Manhole Monday

Manhole Monday: Takeo Onsen

Last week, I was lucky enough to be hosted by the Saga Prefectural Government for a three-day tour of the prefecture just northwest of Kumamoto. Charged to write an advertorial for them for The Japan Times, I was chauffered around to at least two dozen locations in Saga. And let me just say – I had no idea there was so much to see there.

My last stop was in Takeo Onsen, a town my family and I often pass on our monthly drive to Sasebo. We’ve never gotten off to explore there, which is a shame, because the Meiji-era spa is quite well-regarded and the town has some interesting architecture. Perhaps most notable is the Roumon Gate, which appears on the city’s manhole covers:

takeo

Every day between 9am and 10am you can actually enter the gate and see the second floor. They have some old black and white photos of the original construction in 1915 and even has a copy of the architects blueprints. The Roumon Tower was designed by Tatsuno Kingo, a name I didn’t recognize until I learned he also designed Tokyo Station. This was his project after the station’s completion and it will celebrate its own 100th anniversary this April (2015).

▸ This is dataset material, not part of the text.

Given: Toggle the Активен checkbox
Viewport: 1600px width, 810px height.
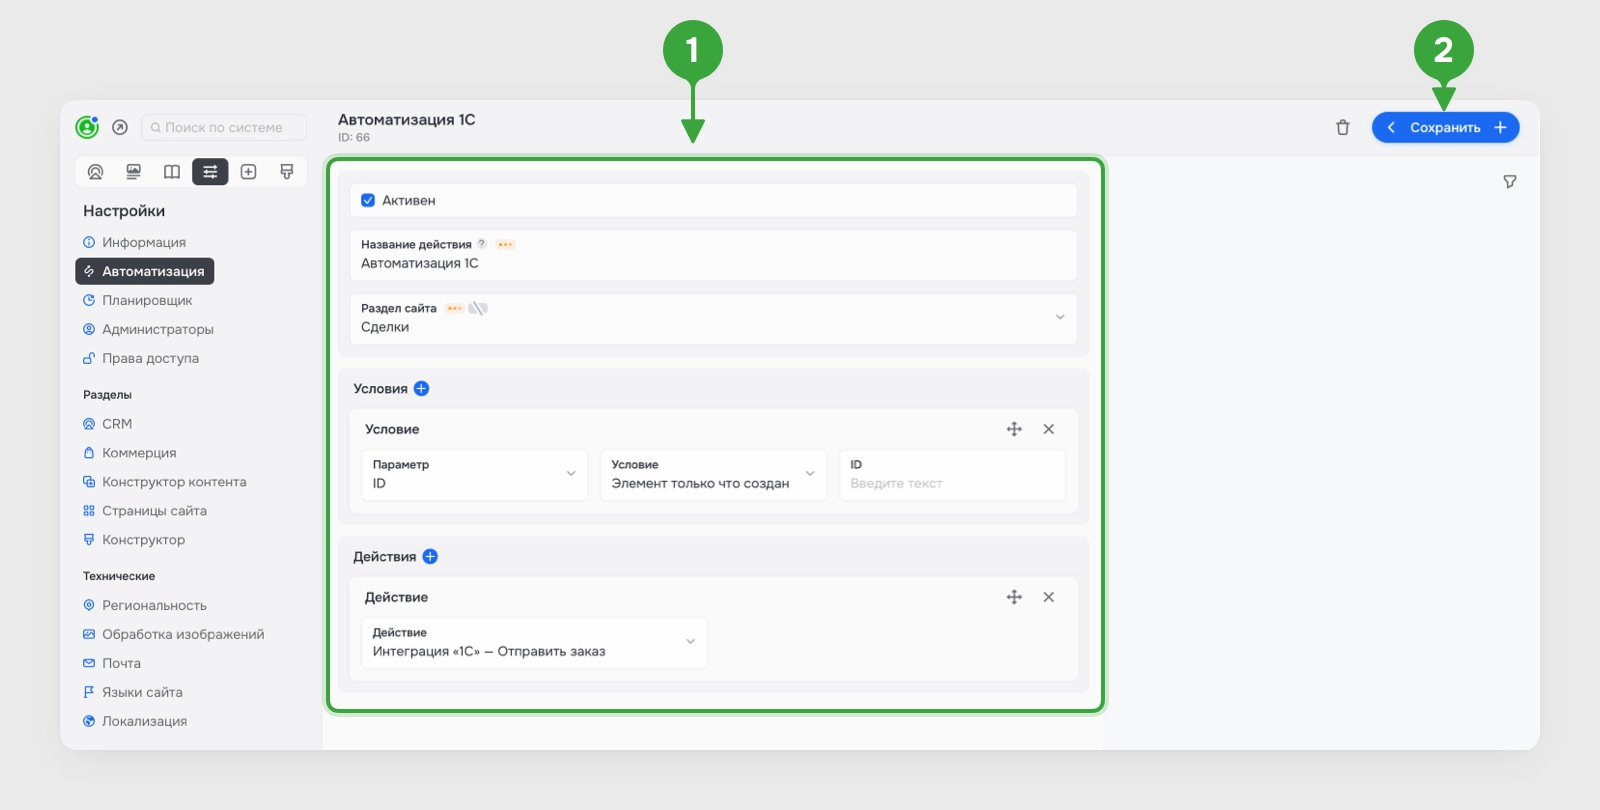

The Roumon Gate at Takeo Onsen

The Roumon Gate at Takeo Onsen

Interestingly enough, when I was reading up on Tokyo Station around the time of its centennial in December 2014, I learned that the dome in Tokyo Station sports 8 of the 12 animals of the Chinese zodiac. I wondered why they only chose eight but filed it away in my mind as a simple curiosity. I can now share with certainty that the other four animals grace the ceiling of the Roumon Gate. Apparently, Kingo had wanted to use all twelve in Tokyo Station but when that become impossible, he choose to incorporate the rest in Takeo Onsen.

If you’re in the area around April 6th-10th when they are celebrating the anniversary, you can stop by and try out the baths for free.